NYC Burns “Tons” of Books
New York City on this day burned “tons” of allegedly obscene books and magazines, with an estimated retail value of $150,000.
The material had been seized and burned at the instigation of the New York Society for the Suppression of Vice (see October 3, 1915), the anti-obscenity organization founded by Anthony Comstock, author of the infamous Comstock Act (enacted on March 3, 1873). The burned material included 476 books, 11,450 magazines, and about 100,000 pamphlets. Not all of the burned books were confiscated because of sex-related themes. Fifteen copies of the book The Man in the Monkey Suit were seized and burned because it presented policemen in “an unfavorable light.”
The burning of the books took place despite the publicity surrounding the burning of “offensive” books by the new Nazi regime in Germany over the previous year and a half.
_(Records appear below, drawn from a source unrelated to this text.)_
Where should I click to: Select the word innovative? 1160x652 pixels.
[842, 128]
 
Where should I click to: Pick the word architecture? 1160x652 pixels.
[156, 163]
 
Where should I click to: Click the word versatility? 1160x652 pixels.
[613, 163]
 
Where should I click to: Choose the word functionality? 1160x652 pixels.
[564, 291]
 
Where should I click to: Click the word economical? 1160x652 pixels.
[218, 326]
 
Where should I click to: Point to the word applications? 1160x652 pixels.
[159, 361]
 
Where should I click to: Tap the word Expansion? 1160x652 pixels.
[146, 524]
And incredibly, U.S. authorities burned books after World War II. See, for example, the burning of comic books by a Catholic Church on December 10, 1948, the burning of books in Newark, New Jersey, on March 7, 1953, and the burning of Kurt Vonnegut’s famous novel Slaughterhouse Five in North Dakota on November 10, 1973.
Read: Haig A Bosmajian, Burning Books (2006)
Learn more about Nazi book burning: http://www.ushmm.org/wlc/en/article.php?ModuleId=10005852
Read about the history of book censorship: Paul S. Boyer, Purity in Print: Book Censorship in America (1968)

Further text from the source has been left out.